◆ **What you have to do**: Once the images are set aside, output the listing exactly as it stands.

◆ **Data for processing**:
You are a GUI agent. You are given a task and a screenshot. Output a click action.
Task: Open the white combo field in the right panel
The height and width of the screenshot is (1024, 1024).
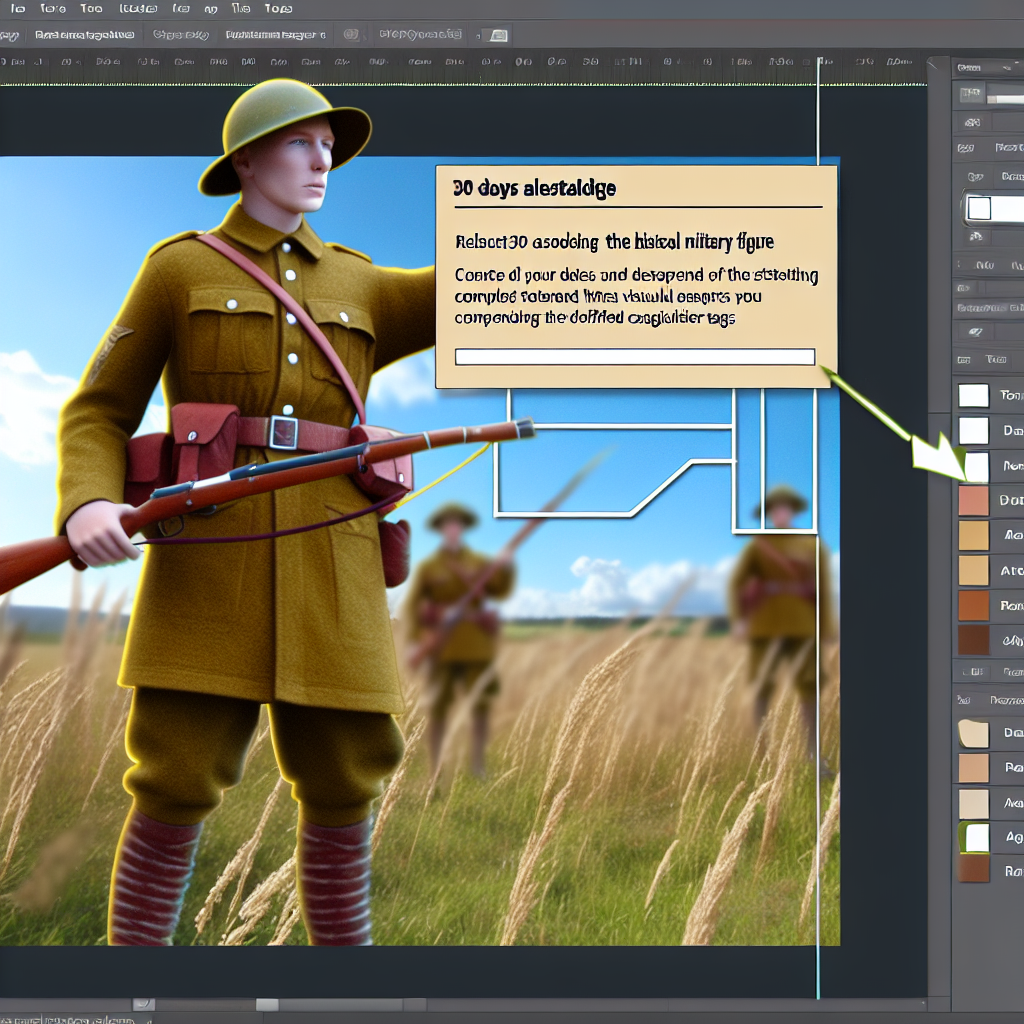[x=995, y=208]
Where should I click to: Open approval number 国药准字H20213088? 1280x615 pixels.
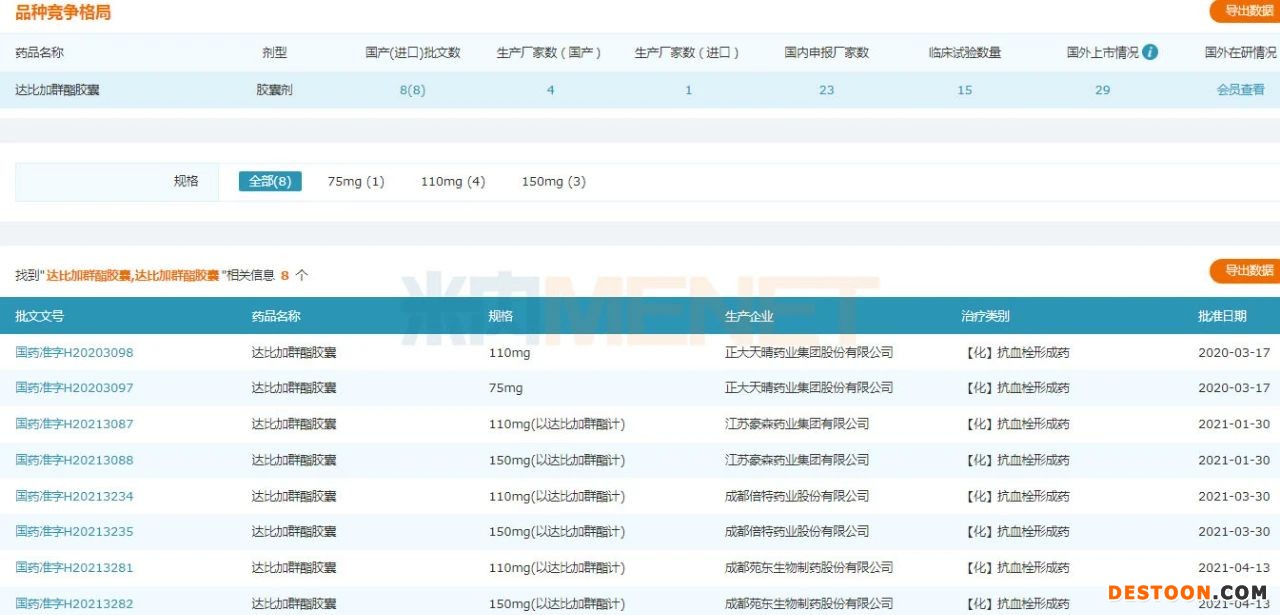coord(74,460)
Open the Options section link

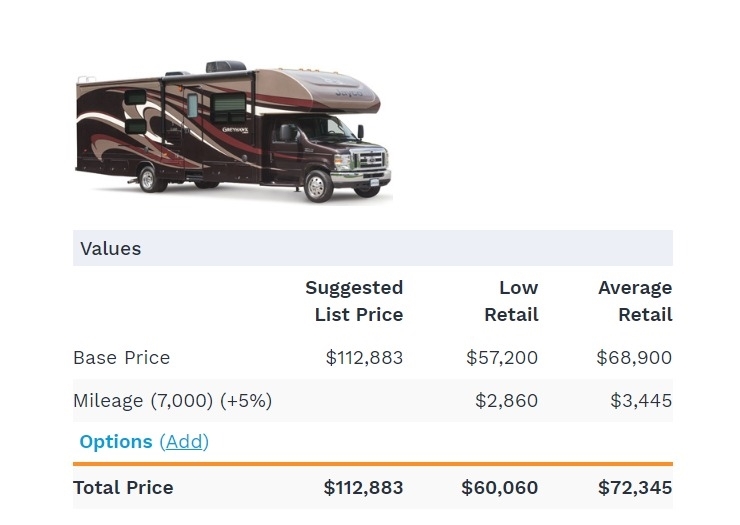click(116, 441)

◆ **Solution below**:
You are a GUI agent. You are given a task and a screenshot. Output a click action.
Task: Open the white combo field in the right panel
The height and width of the screenshot is (1024, 1024).
[x=995, y=208]
Where should I click to: Open approval number 国药准字H20213088? 1280x615 pixels.
coord(74,460)
Open the Options section link

click(116, 441)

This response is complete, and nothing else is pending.